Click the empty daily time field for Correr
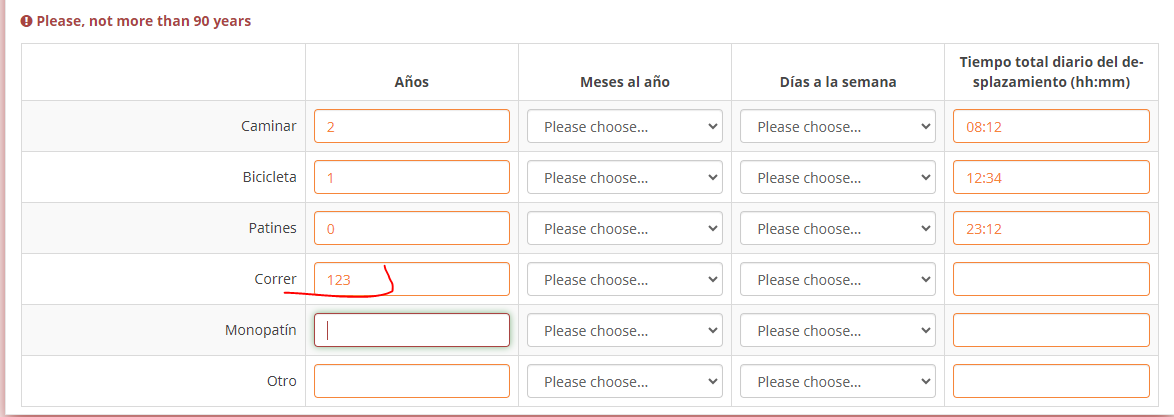Viewport: 1174px width, 417px height. (1051, 280)
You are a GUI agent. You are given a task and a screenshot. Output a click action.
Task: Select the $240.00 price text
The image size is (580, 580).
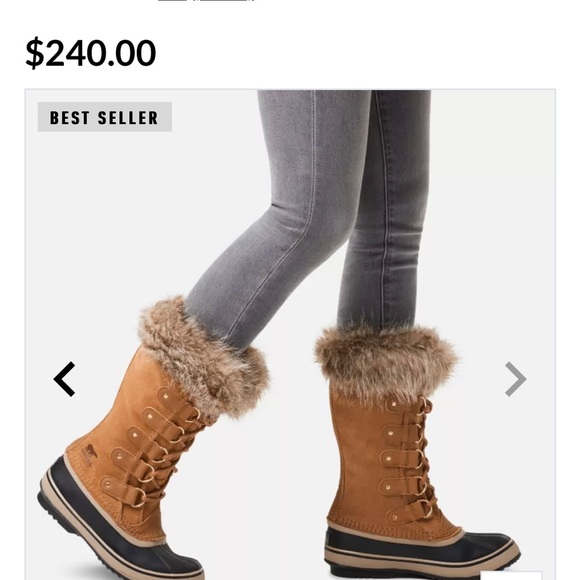[x=91, y=53]
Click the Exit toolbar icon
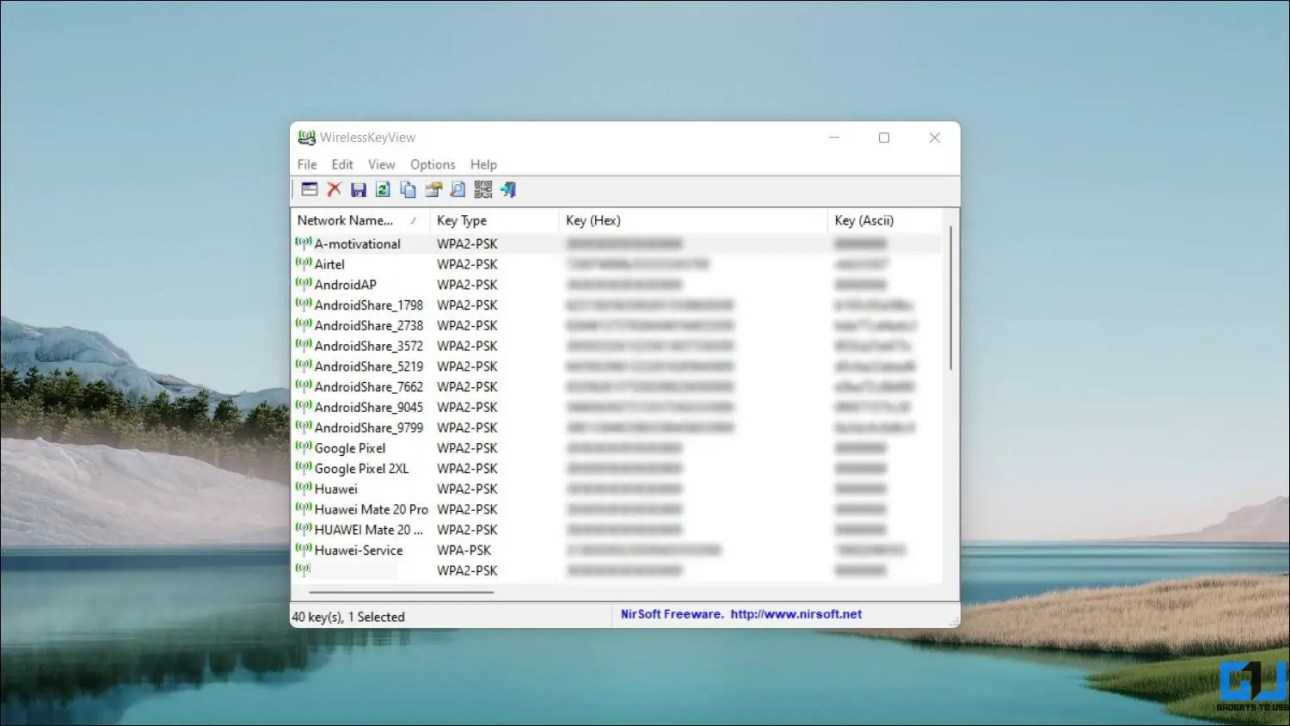Screen dimensions: 1290x726 508,190
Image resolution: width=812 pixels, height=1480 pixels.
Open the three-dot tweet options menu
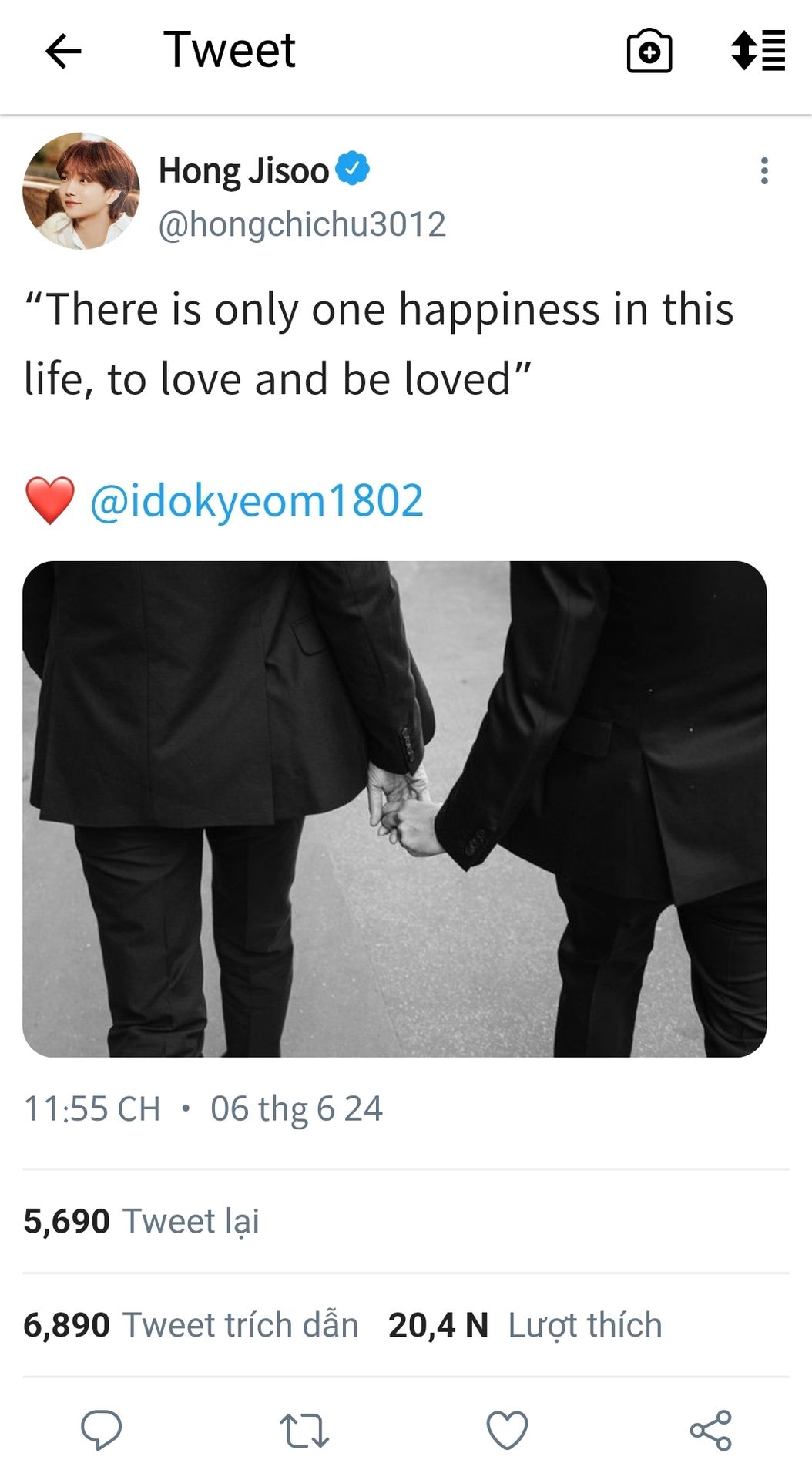pos(763,170)
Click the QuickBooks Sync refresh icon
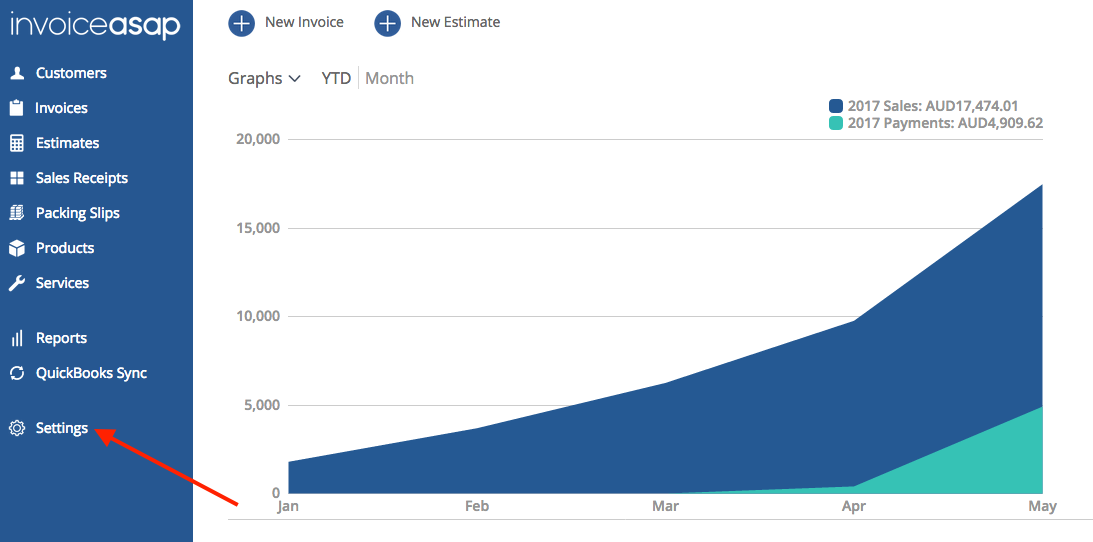The height and width of the screenshot is (542, 1093). click(16, 373)
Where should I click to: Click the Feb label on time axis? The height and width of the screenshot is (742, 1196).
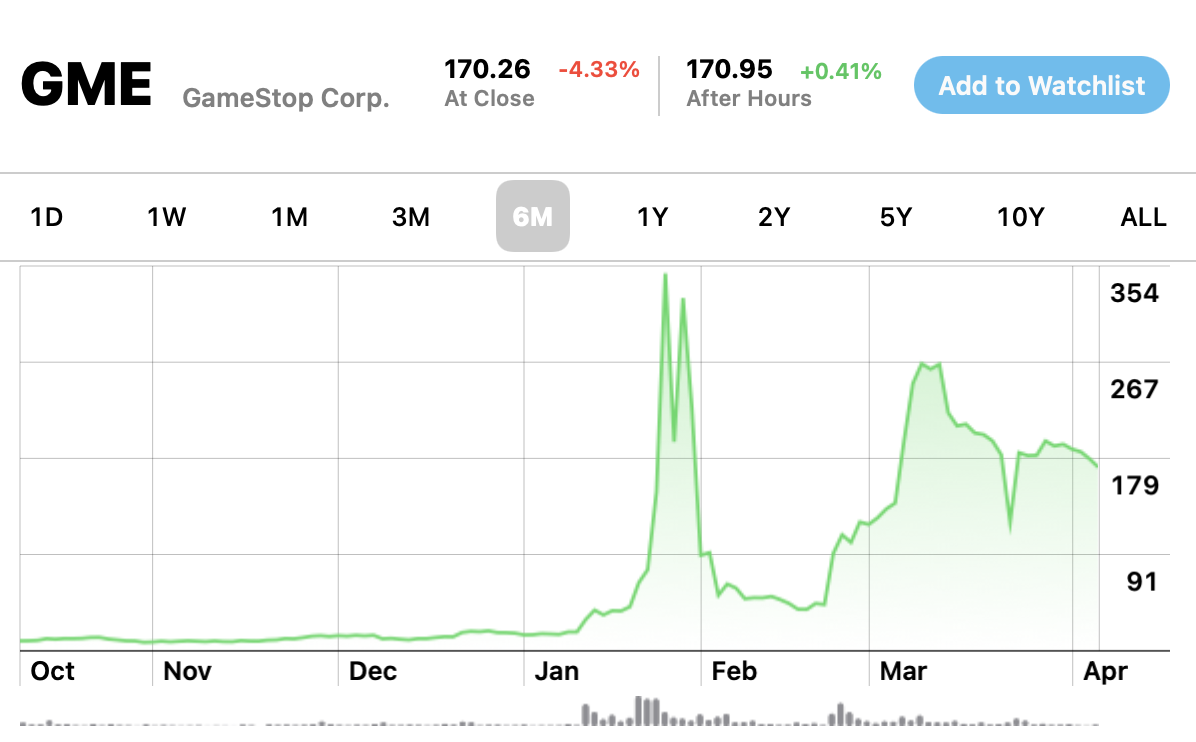[x=734, y=671]
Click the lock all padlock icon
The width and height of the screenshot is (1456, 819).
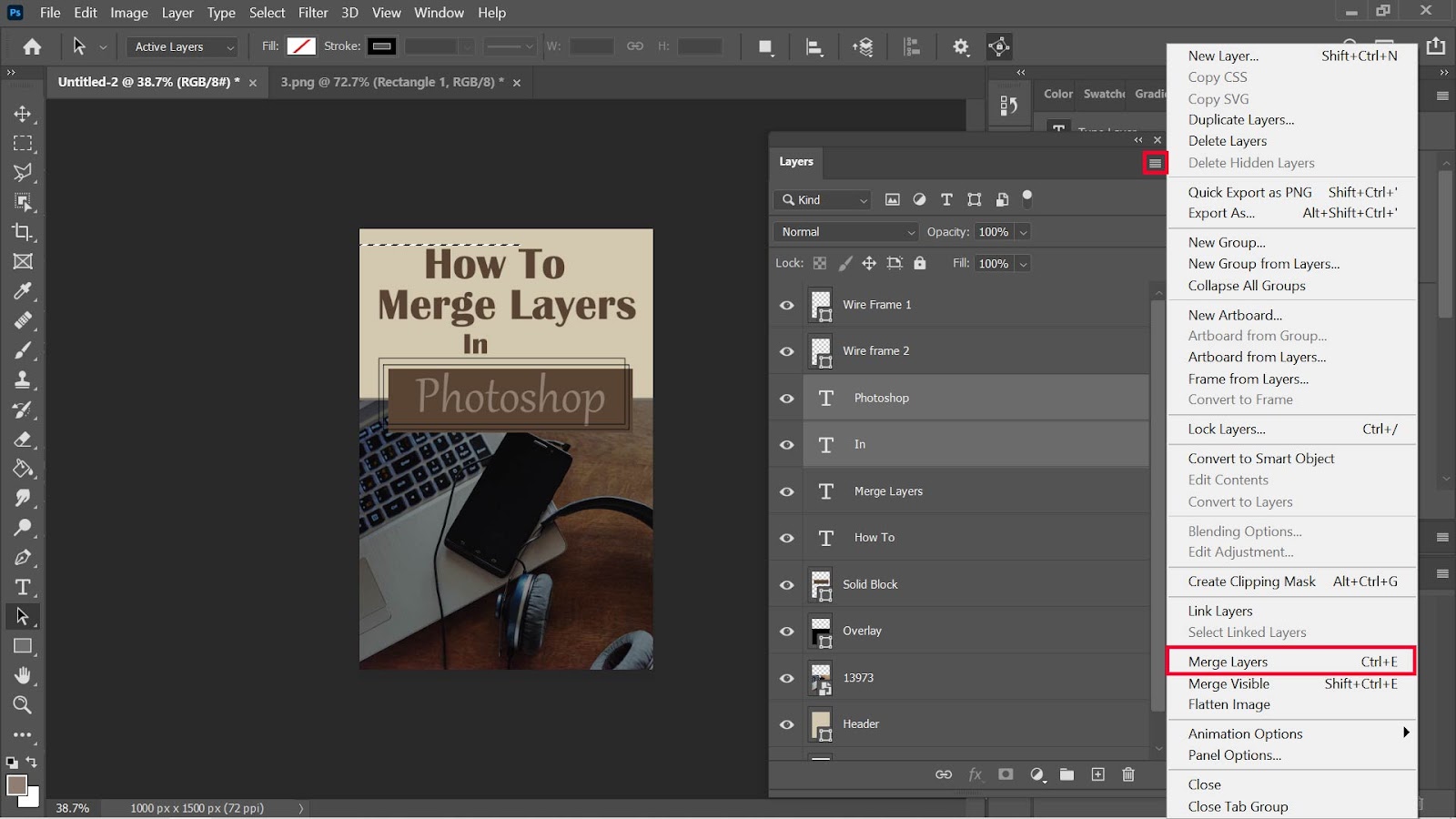[x=920, y=263]
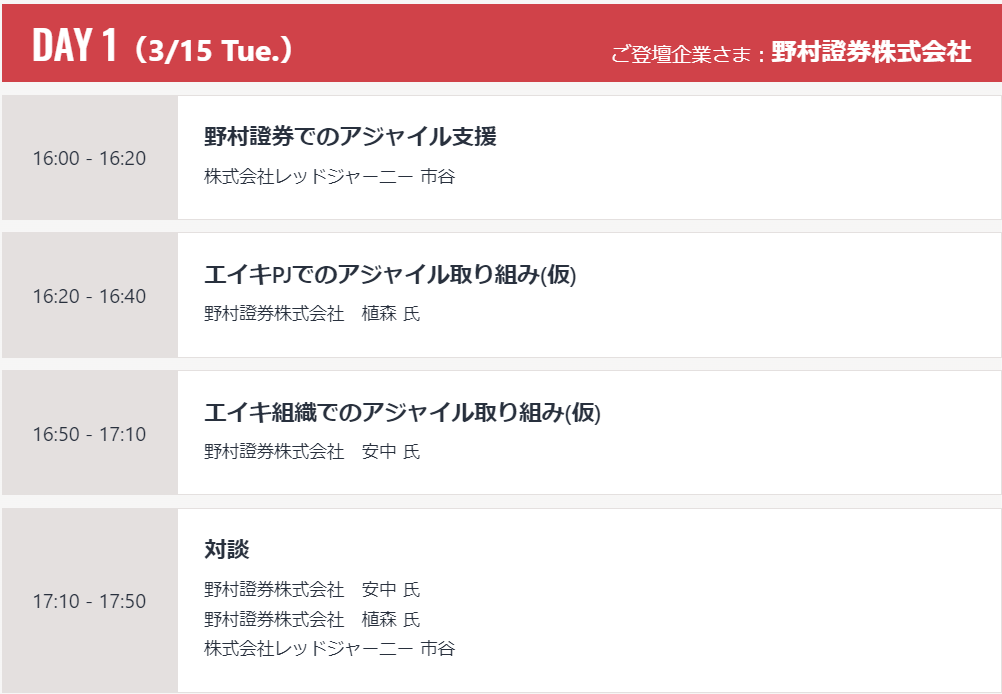
Task: Open the エイキ組織でのアジャイル取り組み(仮) session title
Action: click(402, 413)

**Goal of the exercise**
Transcribe all of the material exactly, leaving out whatever pictures it contains.

**Exercise output**
Click the empty daily time field for Correr
Viewport: 1174px width, 417px height. (1051, 280)
You are a GUI agent. You are given a task and a screenshot. Output a click action.
Task: Select the $240.00 price text
The image size is (580, 580).
[x=91, y=53]
Click the Exit toolbar icon
Screen dimensions: 1290x726 508,190
Image resolution: width=812 pixels, height=1480 pixels.
Open the three-dot tweet options menu
pos(763,170)
Click the QuickBooks Sync refresh icon
The height and width of the screenshot is (542, 1093). click(16, 373)
Where should I click to: Click the Feb label on time axis? The height and width of the screenshot is (742, 1196).
[x=734, y=671]
Click the lock all padlock icon
The width and height of the screenshot is (1456, 819).
[x=920, y=263]
Task: Open the エイキ組織でのアジャイル取り組み(仮) session title
Action: click(402, 413)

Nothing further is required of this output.